Most sales are wholesale - http://www.eia.gov/dnav/pet/hist/LeafHandler.ashx?n=PET&...

Going to take a wild guess and say that a refinery sold some gas stations or somehow a bunch of sales got reclassified from retail to wholesale.

See definitions http://www.eia.gov/dnav/pet/TblDefs/pet_cons_refmg_tbldef2.a...

If you think about it 25m gallons per day is not the right number for the USA, it's like 0.1 gallons per person order of magnitude, 10x that seems more reasonable, you also have to count all the public transportation, trucks etc.

If you hie over to FRED and look at retail sales from gasoline stations (which also includes candy bars, lottery tickets, etc. and is in dollars, not gallons), you will also see there was no recent massive drop -

http://research.stlouisfed.org/fred2/series/CES4244700001

edit: Ack! that's employment at gas stations.
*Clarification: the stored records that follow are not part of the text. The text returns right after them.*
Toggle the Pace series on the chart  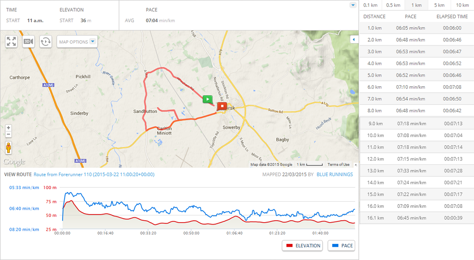point(341,246)
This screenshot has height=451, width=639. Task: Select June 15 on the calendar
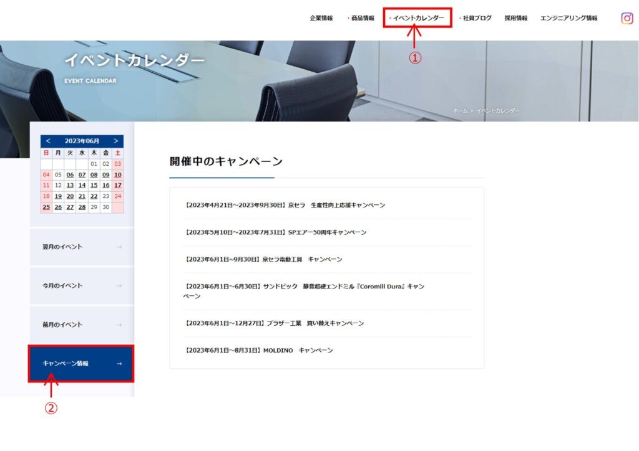94,185
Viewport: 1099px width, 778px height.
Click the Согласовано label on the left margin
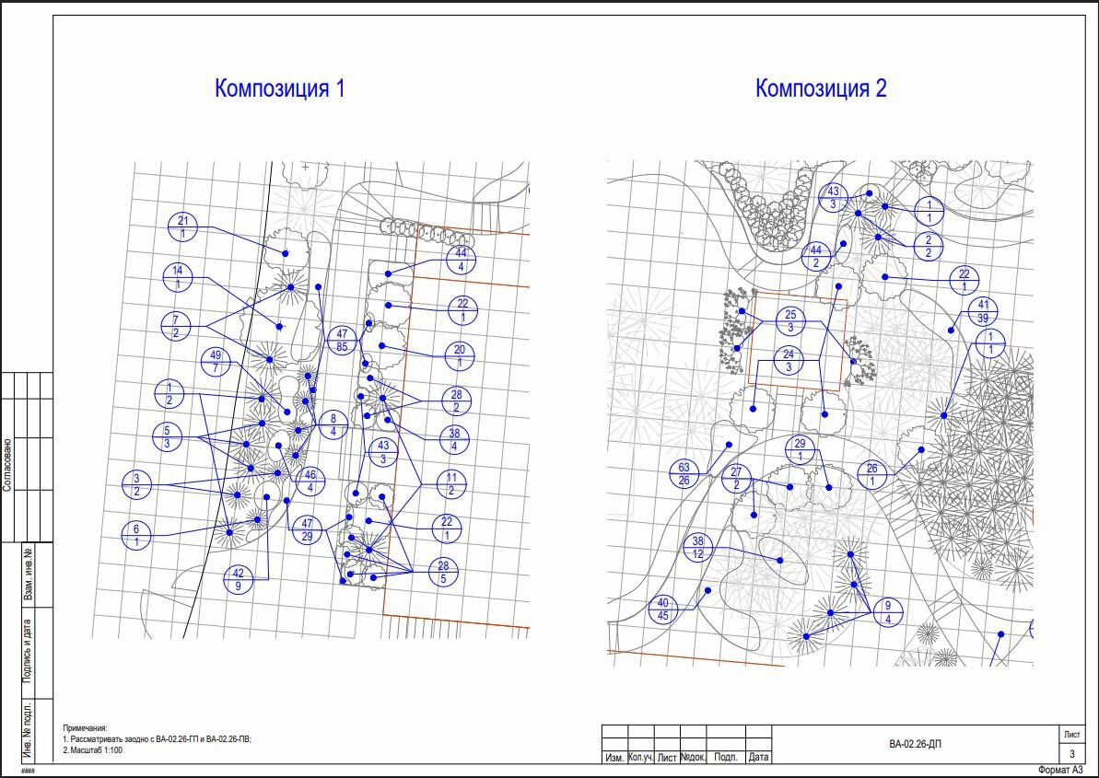tap(7, 465)
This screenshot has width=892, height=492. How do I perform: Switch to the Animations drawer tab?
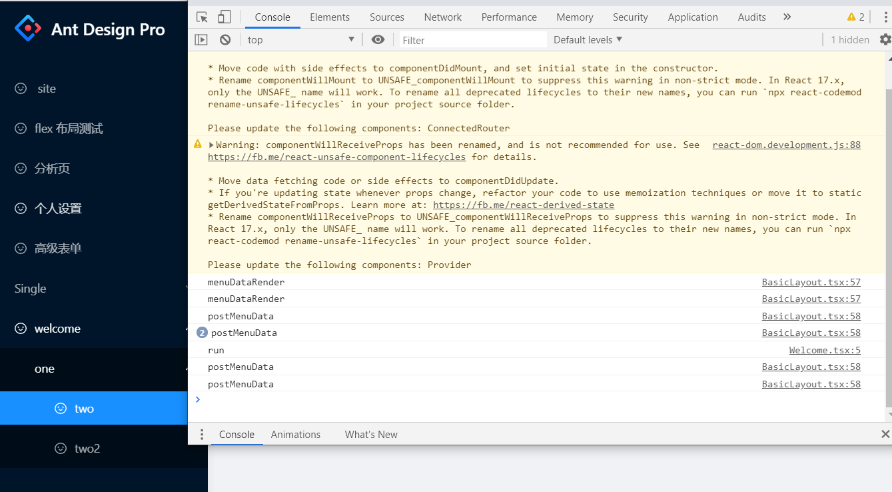[x=296, y=434]
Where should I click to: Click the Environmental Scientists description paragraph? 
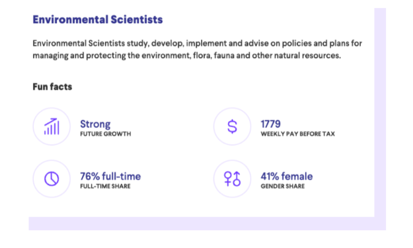click(x=198, y=50)
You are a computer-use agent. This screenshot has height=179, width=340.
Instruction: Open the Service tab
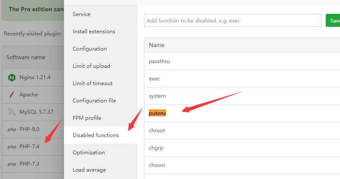click(81, 14)
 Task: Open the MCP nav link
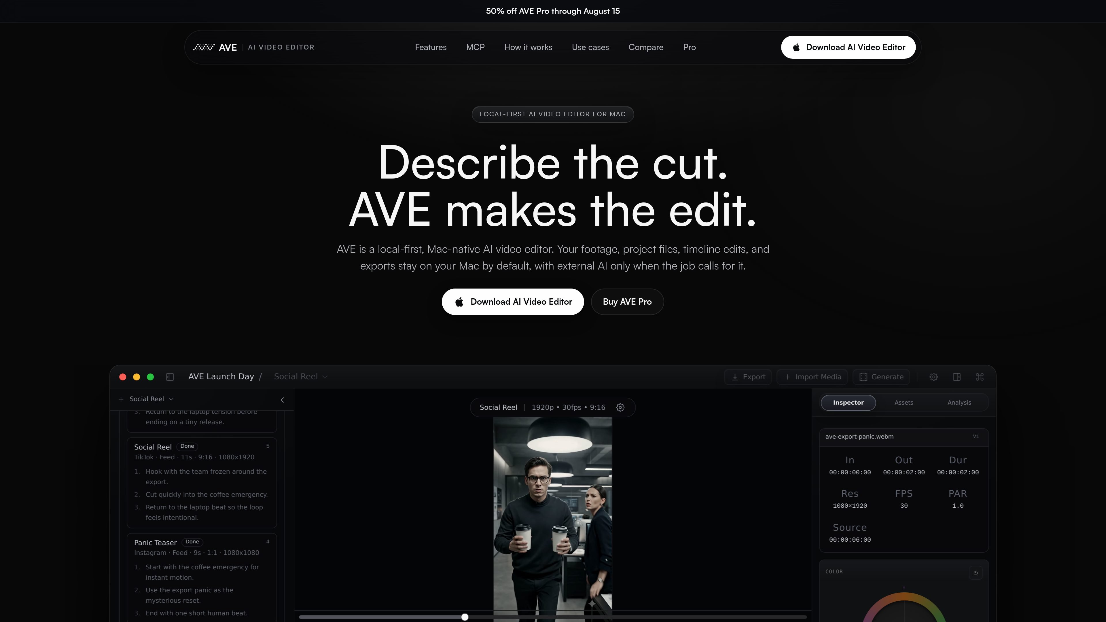[475, 47]
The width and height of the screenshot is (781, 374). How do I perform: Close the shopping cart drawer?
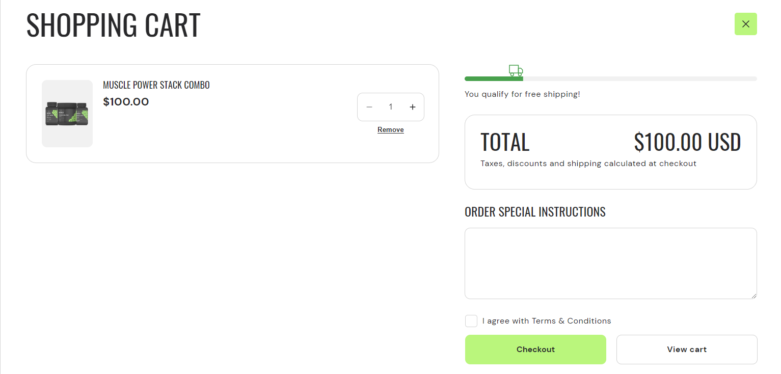pyautogui.click(x=745, y=24)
Here is retail sales at gas stations -

http://www.economagic.com/em-cgi/data.exe/cenret/nrt447sa

the human mind is truly a rationalizing machine - when you look hard enough for a reason you will always find it, even when the data is bad.




Exxon exited retail largely starting in 2008: http://articles.cnn.com/2008-06-12/us/exxon.mobil_1_exxonmob...

http://www.reuters.com/article/2008/06/12/us-exxon-idUSN1238...

Most of them just closed, others we sold, 2,220 in total. I remember around the election or before all mobile stations in my area going away. They either closed or became independent or remodeled into QuickTrips and other brands. Most of them closing due to gas prices at the time and the economy.

Possibly the dynamics of this contributed to a changed supply market since they were so big?


That was my conclusion as well, this seems to be a more realistic representation of consumption: http://www.eia.gov/dnav/pet/hist/LeafHandler.ashx?n=PET&...

Although its not easy to tell, the EIA's site could use some improvements in terms of clearly defining what the data displayed represents.


That data set isn't entirely helpful for addressing questions about U.S. retail gasoline consumption. "Petroleum products", as defined by the EIA, include "heating oils; gasoline, diesel and jet fuels; lubricants; asphalt; ethane, propane, and butane; and many other products used for their energy or chemical content" [1].